中国大陆血友病患者治疗现状和经济负担的系统评价

目的了解中国大陆血友病患者（people with hemophilia，PWH）的治疗现状及经济负担，并探讨血友病在中国的最佳治疗方案。方法于2011年6月系统检索《中国生物医学文献数据库》（CBM）、《中国期刊全文数据库》（CNKI）、《中国科技期刊数据库》（VIP）、万方数据库等中文数据库，以及PubMed、EMbase和The Cochrane Library（2011年第6期）等英文数据库中收录的1980—2011年发表的有关PWH治疗及经济负担的研究。结果中国PWH诊断、治疗滞后；超30％的PWH不治疗或偶尔治疗，不足10％的PWH接受预防治疗；仍有相当一部分患者使用新鲜冷冻血浆（FFP）或冷沉淀等容易导致血源性病毒传播疾病的传统血制品；大于50％的PWH家庭只能支付很少或完全支付不起医疗费用。低剂量预防治疗相对于足量按需治疗更经济。以目前中国PWH实际治疗情况计算，每例PWH每年多投入53844元即可实现低剂量预防治疗．从而减少80％的出血。结论中国大陆PWH的治疗现状差，经济负担重，推行综合关怀模式，采用低剂量预防治疗是最佳治疗方案。
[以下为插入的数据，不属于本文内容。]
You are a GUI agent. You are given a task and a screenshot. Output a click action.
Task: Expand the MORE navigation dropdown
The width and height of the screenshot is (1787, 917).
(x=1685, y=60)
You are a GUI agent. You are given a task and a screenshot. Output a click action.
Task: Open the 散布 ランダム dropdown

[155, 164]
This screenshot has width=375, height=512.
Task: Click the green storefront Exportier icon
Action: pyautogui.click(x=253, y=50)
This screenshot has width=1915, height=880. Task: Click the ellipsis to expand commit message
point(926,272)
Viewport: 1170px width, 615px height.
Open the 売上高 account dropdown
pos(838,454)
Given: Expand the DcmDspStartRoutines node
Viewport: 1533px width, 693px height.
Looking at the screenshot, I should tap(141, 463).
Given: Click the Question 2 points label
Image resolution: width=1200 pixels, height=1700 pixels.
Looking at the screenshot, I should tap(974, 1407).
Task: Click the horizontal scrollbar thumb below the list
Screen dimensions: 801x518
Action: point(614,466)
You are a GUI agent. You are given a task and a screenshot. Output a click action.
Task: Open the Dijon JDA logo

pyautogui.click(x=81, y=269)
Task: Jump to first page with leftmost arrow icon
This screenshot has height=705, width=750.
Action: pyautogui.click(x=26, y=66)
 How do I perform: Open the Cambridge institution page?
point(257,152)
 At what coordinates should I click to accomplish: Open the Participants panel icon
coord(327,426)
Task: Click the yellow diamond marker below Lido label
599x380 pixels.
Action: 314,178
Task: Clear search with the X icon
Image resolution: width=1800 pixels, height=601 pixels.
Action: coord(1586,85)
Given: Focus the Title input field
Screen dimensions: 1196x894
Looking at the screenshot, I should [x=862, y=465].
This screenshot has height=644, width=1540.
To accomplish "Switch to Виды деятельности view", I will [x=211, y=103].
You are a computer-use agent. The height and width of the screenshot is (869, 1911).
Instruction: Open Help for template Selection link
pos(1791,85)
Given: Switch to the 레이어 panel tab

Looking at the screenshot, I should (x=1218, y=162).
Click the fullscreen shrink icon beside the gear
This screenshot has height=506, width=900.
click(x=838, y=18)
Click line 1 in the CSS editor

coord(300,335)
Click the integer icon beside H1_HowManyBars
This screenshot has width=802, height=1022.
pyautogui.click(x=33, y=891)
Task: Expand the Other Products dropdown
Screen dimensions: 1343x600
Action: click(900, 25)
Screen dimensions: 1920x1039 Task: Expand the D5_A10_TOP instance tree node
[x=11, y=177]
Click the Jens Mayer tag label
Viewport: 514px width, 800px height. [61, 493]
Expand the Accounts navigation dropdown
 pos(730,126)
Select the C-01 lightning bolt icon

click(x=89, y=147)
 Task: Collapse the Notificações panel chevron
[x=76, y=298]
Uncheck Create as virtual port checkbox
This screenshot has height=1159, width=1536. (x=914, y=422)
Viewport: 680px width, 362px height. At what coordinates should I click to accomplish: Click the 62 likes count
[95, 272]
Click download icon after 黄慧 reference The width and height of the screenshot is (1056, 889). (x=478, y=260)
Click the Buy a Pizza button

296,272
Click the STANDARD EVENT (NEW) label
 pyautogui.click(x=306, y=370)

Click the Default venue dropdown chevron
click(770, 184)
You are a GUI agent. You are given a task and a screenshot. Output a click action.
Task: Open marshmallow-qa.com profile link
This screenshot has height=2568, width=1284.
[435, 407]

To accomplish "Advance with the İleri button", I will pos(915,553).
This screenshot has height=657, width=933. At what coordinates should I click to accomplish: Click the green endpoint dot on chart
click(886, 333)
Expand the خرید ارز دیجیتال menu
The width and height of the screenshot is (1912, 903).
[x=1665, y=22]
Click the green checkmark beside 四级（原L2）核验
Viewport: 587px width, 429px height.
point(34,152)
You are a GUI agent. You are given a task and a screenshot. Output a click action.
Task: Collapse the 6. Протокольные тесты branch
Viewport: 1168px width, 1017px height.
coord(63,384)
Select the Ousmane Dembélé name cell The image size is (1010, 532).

Treatment Status and Economic Burden of People with Hemophilia in Mainland China: A Systematic Review

Objective To be aware of the treatment status and economic burden of people with hemophilia （PWH） in mainland China, so as to seek the optimal therapy for them. Methods The relevant Chinese and English databases such as CBM, CNKI, VIP, WanFang Database, PubMed, EMbase and The Cochrane Library （Issue 6 of 12, ]une 2011） were searched in June, 2011. The economic analyses and studies on PWH treatment and economic burden published from 1980 to 2011 were collected. Results The diagnosis and treatment of PWH in mainland China lagged behind. More than 30% of PWH did not receive or occasionally received treatment, and less than 10% received prophylactic therapy. Lots of PWHs still used FFP or cryoglobulin which were easily to cause blood-borne viral diseases. More than half of PWH families could afford a little or completely could not afford the therapy. Low dose prophylactic therapy was cost-efficient than on-demand therapy. Based on the therapy status, it was estimated that approximately RMB 53 844 yuan per year per patient should be put into practice in order to have PWH received low-dose prophylactic therapy, and to prevent 80% of bleeding. Conclusion PWH in mainland China is poor in treatment status and heavy in economic burden, so it is an optimal way to adopt comprehensive care model and low-dose prophylactic therapy in mainland China.